-- Start of The records --

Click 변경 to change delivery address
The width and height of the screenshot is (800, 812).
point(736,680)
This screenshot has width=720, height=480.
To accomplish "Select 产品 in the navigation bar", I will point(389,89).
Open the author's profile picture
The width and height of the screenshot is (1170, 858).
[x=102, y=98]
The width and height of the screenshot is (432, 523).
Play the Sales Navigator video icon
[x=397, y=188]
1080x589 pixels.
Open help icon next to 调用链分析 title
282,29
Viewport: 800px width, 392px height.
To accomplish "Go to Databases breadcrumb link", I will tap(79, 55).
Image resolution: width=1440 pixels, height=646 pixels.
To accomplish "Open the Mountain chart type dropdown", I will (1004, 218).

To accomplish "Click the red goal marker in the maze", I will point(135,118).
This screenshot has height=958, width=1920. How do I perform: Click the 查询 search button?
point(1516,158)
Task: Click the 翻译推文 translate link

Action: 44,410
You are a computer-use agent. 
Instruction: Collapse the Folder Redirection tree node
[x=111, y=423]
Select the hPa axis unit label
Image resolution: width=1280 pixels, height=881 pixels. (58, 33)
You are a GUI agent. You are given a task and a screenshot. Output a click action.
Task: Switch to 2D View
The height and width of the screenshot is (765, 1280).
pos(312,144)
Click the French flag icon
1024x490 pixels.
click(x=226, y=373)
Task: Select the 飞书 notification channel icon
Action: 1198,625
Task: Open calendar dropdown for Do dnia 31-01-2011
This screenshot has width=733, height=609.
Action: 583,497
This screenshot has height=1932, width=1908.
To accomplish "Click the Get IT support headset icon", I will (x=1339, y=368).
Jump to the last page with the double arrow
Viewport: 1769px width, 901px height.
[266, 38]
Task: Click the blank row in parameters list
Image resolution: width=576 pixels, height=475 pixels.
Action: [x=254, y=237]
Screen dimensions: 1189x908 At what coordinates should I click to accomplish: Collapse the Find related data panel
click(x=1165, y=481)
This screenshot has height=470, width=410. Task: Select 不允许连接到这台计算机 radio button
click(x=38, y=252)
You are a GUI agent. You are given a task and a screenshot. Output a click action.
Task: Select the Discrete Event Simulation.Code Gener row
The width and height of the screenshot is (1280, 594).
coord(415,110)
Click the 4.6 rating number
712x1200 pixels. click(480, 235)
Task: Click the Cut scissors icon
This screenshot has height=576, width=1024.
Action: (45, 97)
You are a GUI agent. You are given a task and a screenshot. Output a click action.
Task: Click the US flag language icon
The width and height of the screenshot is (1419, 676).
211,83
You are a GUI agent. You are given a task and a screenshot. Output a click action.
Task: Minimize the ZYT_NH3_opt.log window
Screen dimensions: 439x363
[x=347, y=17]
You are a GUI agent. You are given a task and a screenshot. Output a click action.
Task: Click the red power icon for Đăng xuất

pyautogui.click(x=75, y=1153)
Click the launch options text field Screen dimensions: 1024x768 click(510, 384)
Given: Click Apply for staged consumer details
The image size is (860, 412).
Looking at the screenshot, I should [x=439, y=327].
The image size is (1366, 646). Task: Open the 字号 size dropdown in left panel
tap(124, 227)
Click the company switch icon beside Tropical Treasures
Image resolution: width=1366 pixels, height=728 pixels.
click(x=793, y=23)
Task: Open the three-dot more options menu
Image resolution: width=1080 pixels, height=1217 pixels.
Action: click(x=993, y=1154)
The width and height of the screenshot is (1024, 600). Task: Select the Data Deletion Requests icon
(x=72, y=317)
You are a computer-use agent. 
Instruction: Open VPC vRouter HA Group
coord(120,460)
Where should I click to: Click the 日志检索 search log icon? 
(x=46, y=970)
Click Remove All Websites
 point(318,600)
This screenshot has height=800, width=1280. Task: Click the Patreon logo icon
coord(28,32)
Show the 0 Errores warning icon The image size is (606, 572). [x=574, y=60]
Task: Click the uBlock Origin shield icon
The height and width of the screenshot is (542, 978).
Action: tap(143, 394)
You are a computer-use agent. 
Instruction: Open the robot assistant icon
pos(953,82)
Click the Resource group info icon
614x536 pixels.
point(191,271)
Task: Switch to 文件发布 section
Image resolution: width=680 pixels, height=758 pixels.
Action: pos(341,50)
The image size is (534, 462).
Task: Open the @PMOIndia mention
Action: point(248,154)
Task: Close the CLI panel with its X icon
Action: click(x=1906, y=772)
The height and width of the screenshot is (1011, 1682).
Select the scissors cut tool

-- End of The records --

--- The request ---
Transcribe the stretch of lines from the line containing "Task: Click the 翻译推文 translate link" through the line containing "712x1200 pixels. click(480, 235)", and copy only those lines, unchanged.

--- Output below ---
Task: Click the 翻译推文 translate link

Action: 44,410
You are a computer-use agent. 
Instruction: Collapse the Folder Redirection tree node
[x=111, y=423]
Select the hPa axis unit label
Image resolution: width=1280 pixels, height=881 pixels. (58, 33)
You are a GUI agent. You are given a task and a screenshot. Output a click action.
Task: Switch to 2D View
The height and width of the screenshot is (765, 1280).
pos(312,144)
Click the French flag icon
1024x490 pixels.
click(x=226, y=373)
Task: Select the 飞书 notification channel icon
Action: 1198,625
Task: Open calendar dropdown for Do dnia 31-01-2011
This screenshot has width=733, height=609.
Action: 583,497
This screenshot has height=1932, width=1908.
To accomplish "Click the Get IT support headset icon", I will (x=1339, y=368).
Jump to the last page with the double arrow
Viewport: 1769px width, 901px height.
[266, 38]
Task: Click the blank row in parameters list
Image resolution: width=576 pixels, height=475 pixels.
Action: [x=254, y=237]
Screen dimensions: 1189x908 At what coordinates should I click to accomplish: Collapse the Find related data panel
click(x=1165, y=481)
This screenshot has height=470, width=410. Task: Select 不允许连接到这台计算机 radio button
click(x=38, y=252)
You are a GUI agent. You are given a task and a screenshot. Output a click action.
Task: Select the Discrete Event Simulation.Code Gener row
The width and height of the screenshot is (1280, 594).
coord(415,110)
Click the 4.6 rating number
712x1200 pixels. click(480, 235)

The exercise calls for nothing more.